The tax court in Harper stated that to determine whether insurance deductions are proper, a three-pronged test must be satisfied: (1) whether the arrangement involves the existence of an insurance risk; (2) whether there was both risk shifting and risk distribution; and (3) whether the arrangement was for insurance in its commonly accepted sense. The court found that an insurance risk did exist, there was risk shifting, and insurance existed in its commonly accepted sense.
More notably, the court also held that risk distribution was present even though the captive received 70 percent of its premiums from two Harper subsidiaries and 30 percent of its premiums from unrelated third parties. The court stated that "in Amerco and Subsidiaries and Republic Western Insurance Company v. Commissioner, we held that where unrelated insured comprise over 50 percent of a captive insurance company's business, there was risk distribution; in Gold Oil Corporation v. Commissioner, we held that where less than 2 percent of a captive insurance company's business comes from unrelated insureds, there was no risk distribution. Here, the relatively large number of unrelated insured comprise approximately 30 percent of Rampart's business; such a level of unrelated insureds, in our opinion, constitutes a sufficient pool of insureds to provide risk distribution [Harper Group and Includible Subsidiaries v. Commissioner, supra 96 T.C. 45]."

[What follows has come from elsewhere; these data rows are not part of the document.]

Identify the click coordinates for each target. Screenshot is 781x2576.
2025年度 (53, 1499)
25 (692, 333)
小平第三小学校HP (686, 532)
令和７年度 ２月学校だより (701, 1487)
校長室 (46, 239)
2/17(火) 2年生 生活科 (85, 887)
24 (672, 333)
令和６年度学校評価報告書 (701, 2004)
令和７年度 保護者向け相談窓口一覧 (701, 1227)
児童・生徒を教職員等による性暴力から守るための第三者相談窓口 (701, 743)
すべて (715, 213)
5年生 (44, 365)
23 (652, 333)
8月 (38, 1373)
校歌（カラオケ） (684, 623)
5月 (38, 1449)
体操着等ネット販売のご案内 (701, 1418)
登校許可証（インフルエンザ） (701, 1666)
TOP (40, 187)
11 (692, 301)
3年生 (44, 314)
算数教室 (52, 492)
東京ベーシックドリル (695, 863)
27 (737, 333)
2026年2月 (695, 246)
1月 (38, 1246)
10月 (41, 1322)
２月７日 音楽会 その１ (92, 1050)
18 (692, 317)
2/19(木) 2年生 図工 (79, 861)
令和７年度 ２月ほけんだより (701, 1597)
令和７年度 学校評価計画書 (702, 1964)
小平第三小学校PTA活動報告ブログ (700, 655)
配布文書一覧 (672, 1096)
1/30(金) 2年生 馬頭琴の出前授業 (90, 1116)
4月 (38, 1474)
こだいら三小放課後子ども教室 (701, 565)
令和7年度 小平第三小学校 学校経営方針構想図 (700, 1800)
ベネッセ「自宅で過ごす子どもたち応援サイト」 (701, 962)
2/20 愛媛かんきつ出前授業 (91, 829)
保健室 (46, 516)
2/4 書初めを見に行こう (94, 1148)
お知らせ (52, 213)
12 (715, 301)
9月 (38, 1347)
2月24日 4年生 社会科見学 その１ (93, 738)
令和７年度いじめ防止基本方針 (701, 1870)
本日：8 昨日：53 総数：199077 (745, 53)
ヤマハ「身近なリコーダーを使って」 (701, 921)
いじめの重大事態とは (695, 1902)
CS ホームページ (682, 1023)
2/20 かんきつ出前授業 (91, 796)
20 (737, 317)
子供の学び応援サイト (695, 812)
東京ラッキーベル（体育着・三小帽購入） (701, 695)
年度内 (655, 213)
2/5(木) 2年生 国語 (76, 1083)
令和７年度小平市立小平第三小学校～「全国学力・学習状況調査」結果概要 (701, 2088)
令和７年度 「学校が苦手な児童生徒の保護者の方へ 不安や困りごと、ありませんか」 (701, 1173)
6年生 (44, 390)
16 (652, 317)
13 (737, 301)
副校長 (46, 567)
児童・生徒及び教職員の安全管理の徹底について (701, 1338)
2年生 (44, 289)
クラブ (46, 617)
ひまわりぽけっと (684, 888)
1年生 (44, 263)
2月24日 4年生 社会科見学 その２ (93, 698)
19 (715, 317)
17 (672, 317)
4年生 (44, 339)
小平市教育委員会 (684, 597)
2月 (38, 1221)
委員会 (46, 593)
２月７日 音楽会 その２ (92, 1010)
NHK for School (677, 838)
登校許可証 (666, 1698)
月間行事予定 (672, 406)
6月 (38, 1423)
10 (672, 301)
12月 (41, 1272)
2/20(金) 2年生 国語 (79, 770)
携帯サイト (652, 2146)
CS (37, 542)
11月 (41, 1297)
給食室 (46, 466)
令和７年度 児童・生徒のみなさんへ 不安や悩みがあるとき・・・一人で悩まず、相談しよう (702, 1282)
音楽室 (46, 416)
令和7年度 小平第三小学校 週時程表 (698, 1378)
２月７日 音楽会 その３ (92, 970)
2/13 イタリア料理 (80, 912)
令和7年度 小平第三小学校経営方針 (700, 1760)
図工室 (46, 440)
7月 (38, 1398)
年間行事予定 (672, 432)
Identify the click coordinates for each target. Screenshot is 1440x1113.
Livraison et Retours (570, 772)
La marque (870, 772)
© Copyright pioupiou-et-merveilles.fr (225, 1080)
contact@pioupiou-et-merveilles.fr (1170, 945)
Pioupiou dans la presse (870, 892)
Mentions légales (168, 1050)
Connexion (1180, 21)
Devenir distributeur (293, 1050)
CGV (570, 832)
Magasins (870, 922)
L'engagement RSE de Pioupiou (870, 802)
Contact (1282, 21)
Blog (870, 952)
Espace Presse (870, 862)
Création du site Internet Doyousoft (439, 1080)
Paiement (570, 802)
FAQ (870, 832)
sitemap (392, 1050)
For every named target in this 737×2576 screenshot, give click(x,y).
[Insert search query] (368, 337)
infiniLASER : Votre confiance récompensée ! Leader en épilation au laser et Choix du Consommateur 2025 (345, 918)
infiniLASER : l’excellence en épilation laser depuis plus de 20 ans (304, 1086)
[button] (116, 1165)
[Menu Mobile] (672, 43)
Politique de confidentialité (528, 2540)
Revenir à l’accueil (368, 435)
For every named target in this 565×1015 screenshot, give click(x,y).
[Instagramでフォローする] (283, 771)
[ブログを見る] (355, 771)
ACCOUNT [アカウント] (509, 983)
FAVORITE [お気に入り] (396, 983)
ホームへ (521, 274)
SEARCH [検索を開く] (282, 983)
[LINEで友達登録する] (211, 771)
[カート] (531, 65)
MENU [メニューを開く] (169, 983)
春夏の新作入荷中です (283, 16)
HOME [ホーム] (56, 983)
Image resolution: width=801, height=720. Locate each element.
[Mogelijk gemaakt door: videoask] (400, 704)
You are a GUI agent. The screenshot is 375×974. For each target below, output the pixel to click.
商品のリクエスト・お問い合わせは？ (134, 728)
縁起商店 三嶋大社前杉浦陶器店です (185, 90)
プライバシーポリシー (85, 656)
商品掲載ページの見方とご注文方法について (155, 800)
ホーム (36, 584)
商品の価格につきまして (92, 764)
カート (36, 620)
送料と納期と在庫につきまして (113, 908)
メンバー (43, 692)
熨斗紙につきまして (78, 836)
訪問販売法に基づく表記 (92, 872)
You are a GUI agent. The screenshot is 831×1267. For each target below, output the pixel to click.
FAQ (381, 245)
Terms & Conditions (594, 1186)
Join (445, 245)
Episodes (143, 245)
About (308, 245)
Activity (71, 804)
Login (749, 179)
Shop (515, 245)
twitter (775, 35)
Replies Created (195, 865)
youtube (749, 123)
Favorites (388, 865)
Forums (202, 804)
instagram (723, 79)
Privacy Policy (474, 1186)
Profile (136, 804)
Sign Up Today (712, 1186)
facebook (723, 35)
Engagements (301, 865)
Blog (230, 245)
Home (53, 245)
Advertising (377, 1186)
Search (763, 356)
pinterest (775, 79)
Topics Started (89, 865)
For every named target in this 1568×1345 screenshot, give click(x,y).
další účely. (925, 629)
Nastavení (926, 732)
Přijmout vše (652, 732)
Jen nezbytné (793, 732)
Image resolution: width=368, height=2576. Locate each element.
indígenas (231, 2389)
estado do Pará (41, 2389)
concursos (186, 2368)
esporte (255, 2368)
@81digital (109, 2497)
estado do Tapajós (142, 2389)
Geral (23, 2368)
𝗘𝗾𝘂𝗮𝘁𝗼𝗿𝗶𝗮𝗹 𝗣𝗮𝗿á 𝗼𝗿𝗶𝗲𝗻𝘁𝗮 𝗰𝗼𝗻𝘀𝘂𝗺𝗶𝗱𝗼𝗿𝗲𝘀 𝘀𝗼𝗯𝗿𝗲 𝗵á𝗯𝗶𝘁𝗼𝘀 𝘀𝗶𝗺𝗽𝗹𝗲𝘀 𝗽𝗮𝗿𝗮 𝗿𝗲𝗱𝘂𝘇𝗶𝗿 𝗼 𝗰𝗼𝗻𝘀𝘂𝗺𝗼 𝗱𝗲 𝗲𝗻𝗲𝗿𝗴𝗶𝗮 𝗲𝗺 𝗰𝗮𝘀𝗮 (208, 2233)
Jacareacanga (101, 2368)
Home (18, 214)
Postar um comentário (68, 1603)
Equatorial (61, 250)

The court held that payments by Harper to Rampart were in form, as well as substance, insurance payments and that such payments were deductible.
Finally, in Rev. Rul. 2001-31 [2001-26 C.B. 1348], the IRS stated that the "economic family" doctrine would no longer be applied to captive insurance arrangements. However, the IRS indicated that id would continue to challenge captive insurance arrangements based on the "facts and circumstances of each case."